Otjize is a mixture of butterfat and ochre pigment used by the Himba people of Namibia to protect themselves from the harsh desert climate. The paste is often perfumed with the aromatic resin of Commiphora multijuga (omuzumba). The Himba apply otjize to their skin and hair, which is long and plaited into intricate designs. Himba women start designing their hair from puberty using the red clay as well as adding on the hair of goats for stylistic purposes. Other documented uses of otjize include initiation ceremonies, the burial of human corpses, and as a mosquito repellent. The use of otjize by both men and women has been documented, with the decline in use by men beginning in the 1960s and attributed to "the presence of the South African Defence Force in the region and the subsequent employment of many men as trackers and soldiers".

Otjize is also used for hygienic purposes due to water scarcity. Over time, otjize flakes off, removing dirt and dead skin.

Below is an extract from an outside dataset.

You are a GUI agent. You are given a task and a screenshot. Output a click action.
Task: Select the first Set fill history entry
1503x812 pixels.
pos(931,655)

Wood ash is used to wash the hair.

== In literature ==
In Nnedi Okorafor's Hugo Award–winning novella Binti (2015), the protagonist's use of otjize represents an "animist spirituality [that] radically decenters human exceptionality while simultaneously imbricating people thoroughly with their material world". For scholar S. R. Toliver, Binti's success in creating otjize on a planet away from her home planet "symbolizes a metaphorical rebirth of the Himba culture in a new land" and "is a lasting remnant of home and healing in a land that was initially defined by surveillance and control".

== Scientific study ==
In 2022 a team of South African and French scientists published a study of otjize's physical properties, concluding that "such a red ochre exhibits an exceptional UV filtration and a significant IR reflectivity substantiating its effectiveness as an effective UV-blocking and solar heat IR reflector in support of the low skin cancer rate within the Namibian Himba community".